Co najmniej dwoje Polaków zginęło w poniedziałkowym ataku terrorystycznym w Manchesterze po koncercie piosenkarki Ariany Grande – taki komunikat wystosowało polskie Ministerstwo Spraw Zagranicznych.
Ministerstwo Spraw Zagranicznych informuje, że brytyjskie służby potwierdziły, iż wśród ofiar śmiertelnych poniedziałkowego zamachu w Manchesterze znajduje się co najmniej dwoje obywateli RP, a jeden został ranny. Łączymy się w bólu z rodziną i bliskimi ofiar i przekazujemy najszczersze wyrazy współczucia.Informujemy, że konsulowie otoczyli opieką rodzinę ofiar. Niezbędną pomoc konsularną otrzymują także ranny obywatel RP i jego rodzina. W zamachu w Manchesterze zginęły co najmniej 22 osoby i jest wielu rannych. Apelujemy do Polaków przebywających w Manchesterze o zachowanie szczególnej ostrożności i stosowanie się do zaleceń miejscowych służb – czytamy w oficjalnym komunikacie opublikowanym na stronie internetowej MSZ.

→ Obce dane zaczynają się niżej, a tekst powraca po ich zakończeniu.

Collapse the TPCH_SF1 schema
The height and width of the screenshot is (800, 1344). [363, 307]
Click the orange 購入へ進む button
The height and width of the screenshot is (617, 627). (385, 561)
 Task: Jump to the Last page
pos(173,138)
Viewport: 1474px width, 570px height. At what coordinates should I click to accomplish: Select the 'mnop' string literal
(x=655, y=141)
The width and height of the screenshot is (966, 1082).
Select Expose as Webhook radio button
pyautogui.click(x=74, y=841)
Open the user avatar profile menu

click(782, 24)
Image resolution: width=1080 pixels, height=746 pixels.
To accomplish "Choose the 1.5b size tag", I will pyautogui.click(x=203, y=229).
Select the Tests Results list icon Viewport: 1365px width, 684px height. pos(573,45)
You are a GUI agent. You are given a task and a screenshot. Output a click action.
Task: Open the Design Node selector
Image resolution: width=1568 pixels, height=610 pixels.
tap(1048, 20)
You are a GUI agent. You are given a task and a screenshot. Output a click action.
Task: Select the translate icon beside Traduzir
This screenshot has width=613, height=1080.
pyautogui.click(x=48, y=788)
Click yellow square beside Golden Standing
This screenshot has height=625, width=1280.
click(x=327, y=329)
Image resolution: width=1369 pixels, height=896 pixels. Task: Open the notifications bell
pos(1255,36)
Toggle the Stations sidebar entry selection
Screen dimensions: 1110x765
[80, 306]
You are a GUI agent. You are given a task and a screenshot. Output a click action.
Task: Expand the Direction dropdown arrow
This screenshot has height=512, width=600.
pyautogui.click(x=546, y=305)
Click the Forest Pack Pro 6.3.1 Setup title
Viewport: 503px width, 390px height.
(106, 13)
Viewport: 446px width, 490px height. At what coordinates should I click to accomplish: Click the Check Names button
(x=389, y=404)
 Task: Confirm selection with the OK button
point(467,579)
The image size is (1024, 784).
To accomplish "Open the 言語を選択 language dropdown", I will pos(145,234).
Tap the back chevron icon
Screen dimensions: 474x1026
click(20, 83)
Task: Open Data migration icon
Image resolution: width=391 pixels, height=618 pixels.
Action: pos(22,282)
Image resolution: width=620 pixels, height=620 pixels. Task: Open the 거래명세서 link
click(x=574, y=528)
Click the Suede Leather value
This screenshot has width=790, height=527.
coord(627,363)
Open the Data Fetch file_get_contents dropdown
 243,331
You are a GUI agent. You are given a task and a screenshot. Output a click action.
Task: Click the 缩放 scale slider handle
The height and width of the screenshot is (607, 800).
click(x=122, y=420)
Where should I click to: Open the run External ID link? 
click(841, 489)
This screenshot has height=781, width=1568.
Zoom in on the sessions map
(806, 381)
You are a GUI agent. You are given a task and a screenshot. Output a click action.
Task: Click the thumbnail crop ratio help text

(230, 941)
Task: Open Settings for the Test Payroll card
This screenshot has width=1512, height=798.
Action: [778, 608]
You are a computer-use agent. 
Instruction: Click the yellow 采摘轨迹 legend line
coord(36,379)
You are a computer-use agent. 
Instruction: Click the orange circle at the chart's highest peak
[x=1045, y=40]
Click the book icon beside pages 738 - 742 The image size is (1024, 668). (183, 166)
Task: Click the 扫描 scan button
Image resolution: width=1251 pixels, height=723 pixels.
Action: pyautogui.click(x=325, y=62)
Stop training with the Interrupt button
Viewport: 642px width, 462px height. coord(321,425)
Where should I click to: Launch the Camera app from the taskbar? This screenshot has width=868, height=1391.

Głos w całej sprawie zabrał również szef resortu, Witold Waszczykowski, który na antenie RMF FM potwierdził, iż w zamachu zginęły osoby narodowości polskiej. Dwie dziewczynki, jedna jest już dorosła, druga nastolatka, uczestniczyły w koncercie. Rodzice przyjechali po koncercie odebrać swoje córki, no i niestety dzisiaj rano doszła do nas wiadomość, że nie przeżyli tego wybuchu – powiedział minister.
Czytaj także: Powstańcy na profilowe!
Szef polskiej dyplomacji dodał, że dziewczynki znajdują się aktualnie pod opieką polskich służb. Są pod kontrolą wszelkich służb, zarówno brytyjskich jak i polskiego konsulatu. Jedna z dziewczynek jest jak powiedziałem, nieletnia, więc również jest pod kontrolą służb rodzinnych – oświadczył.
Dziennikarze TVN ustalili, że para, które zginęła w ataku terrorystycznym w Manchesterze, to rodzice dziewczynki o imieniu Alex, która od wczoraj poszukiwała swoich rodziców.